Kim Jong Un’s powerful sister denies North Korea fired rounds near border
The Hindu
North Korean leader Kim Yo Jong denies South's claims of artillery fire near border, says military detonated explosives simulating sound of gunfire.
North Korean leader Kim Jong Un's powerful sister on January 7 denied Seoul's claims that Pyongyang had fired dozens of artillery rounds near their border a day earlier.
On Saturday, Seoul's military said North Korean forces had fired over 60 artillery rounds near Yeonpyeong Island, a day after both sides staged live-fire drills in the same area near their contested maritime border.
The South's Joint Chiefs of Staff said the shells landed in a buffer zone created under a 2018 tension-reducing deal. That deal fell apart in November after the North launched a spy satellite.
"Our military did not fire a single shell into the water area," Kim Yo Jong said in a statement carried by the official Korean Central News Agency.

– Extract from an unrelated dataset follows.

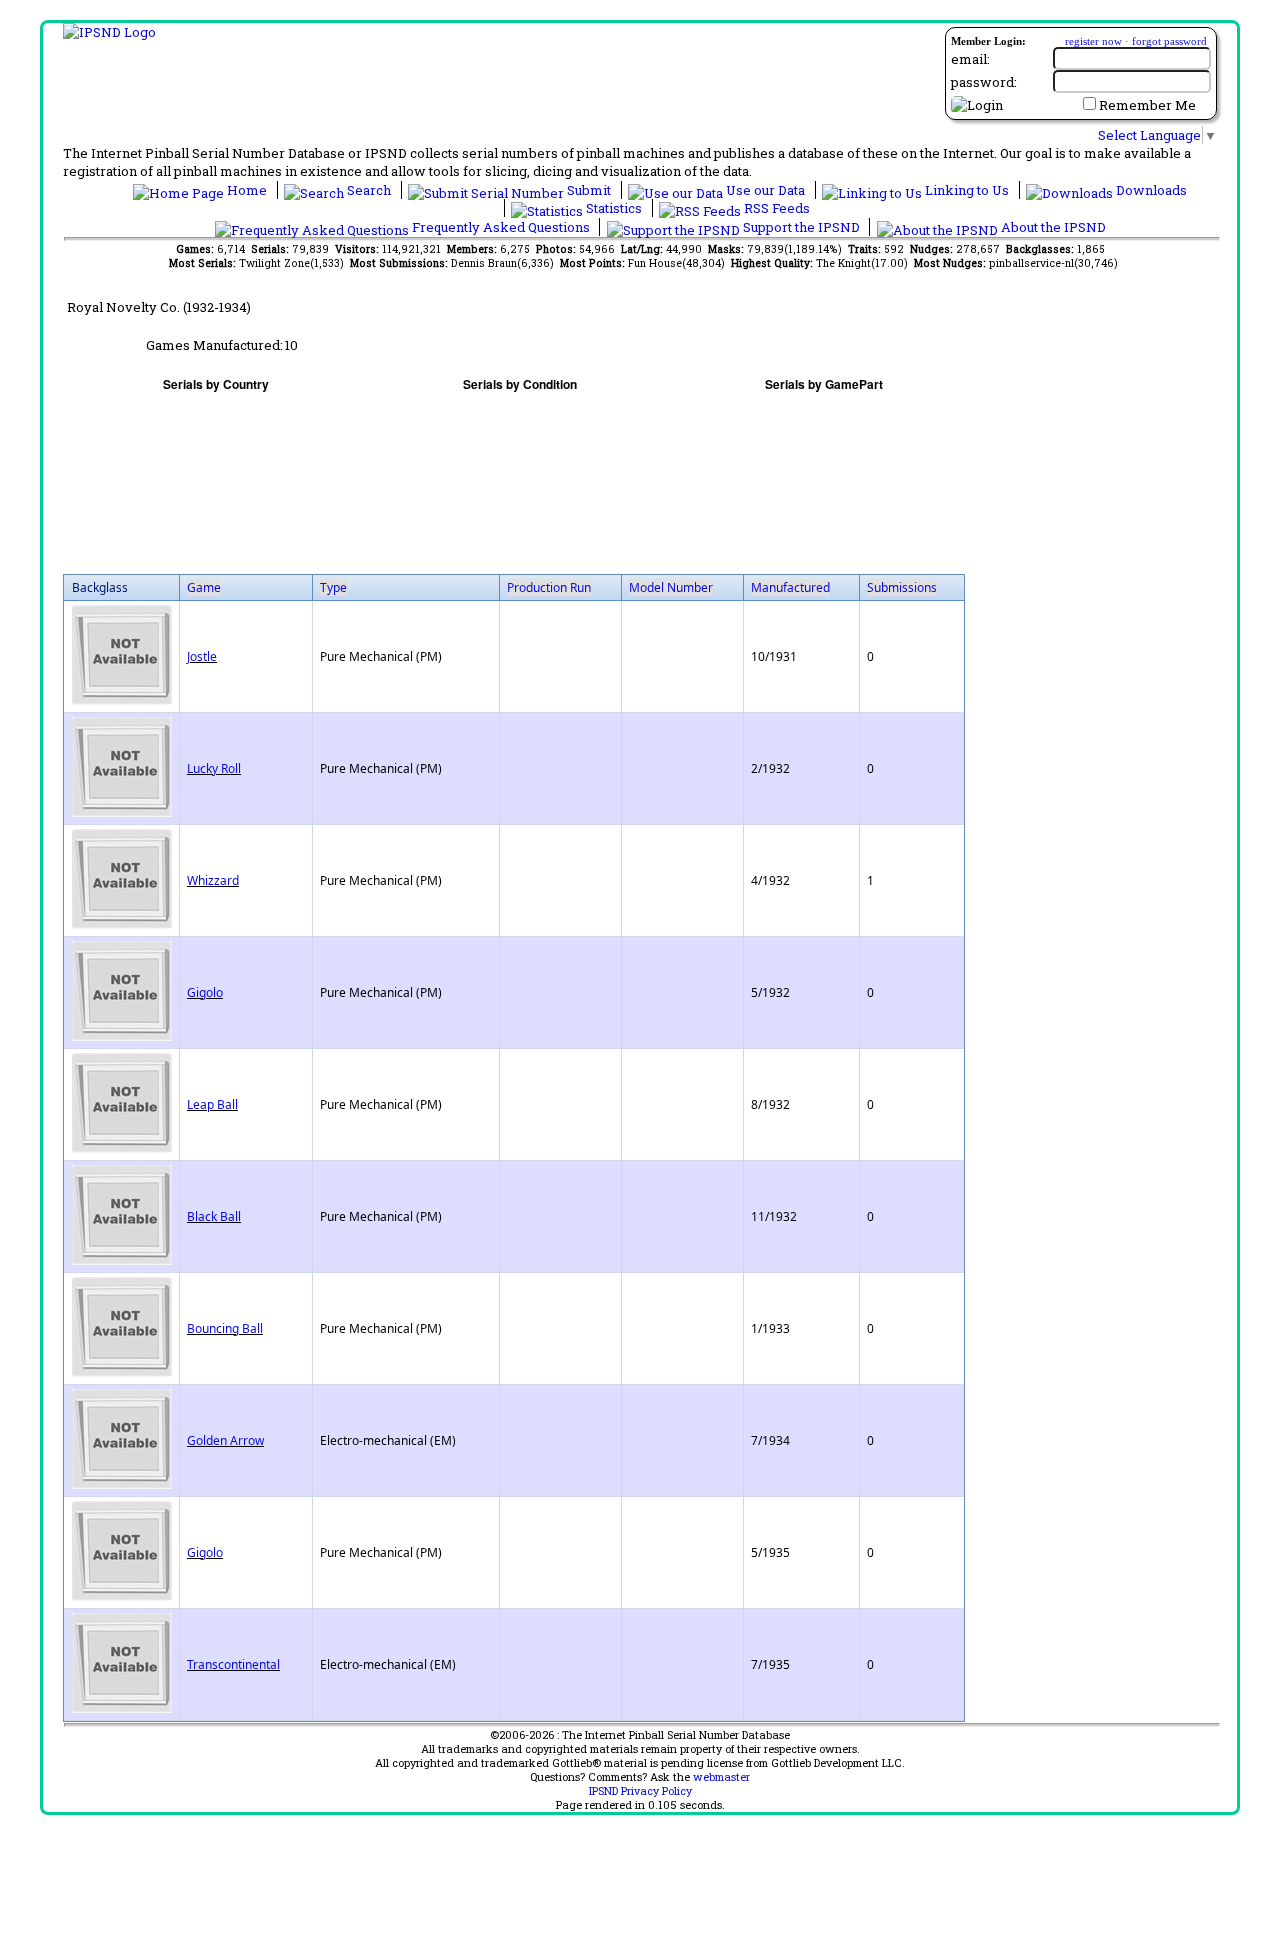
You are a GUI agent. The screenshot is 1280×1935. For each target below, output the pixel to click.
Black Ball (214, 1216)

Ms. Kim claimed instead that her country's military had detonated explosives simulating the sound of gunfire 60 times and "watched the reaction" of the South Korean forces.
"The result was exactly as we expected," she said, adding: "They misjudged the sound of explosives as gunfire, assumed it was an artillery fire provocation, and shamelessly made up a lie."
"In the future, they will misjudge even the rumbling sound of thunder in the northern sky as artillery fire from our military," she said.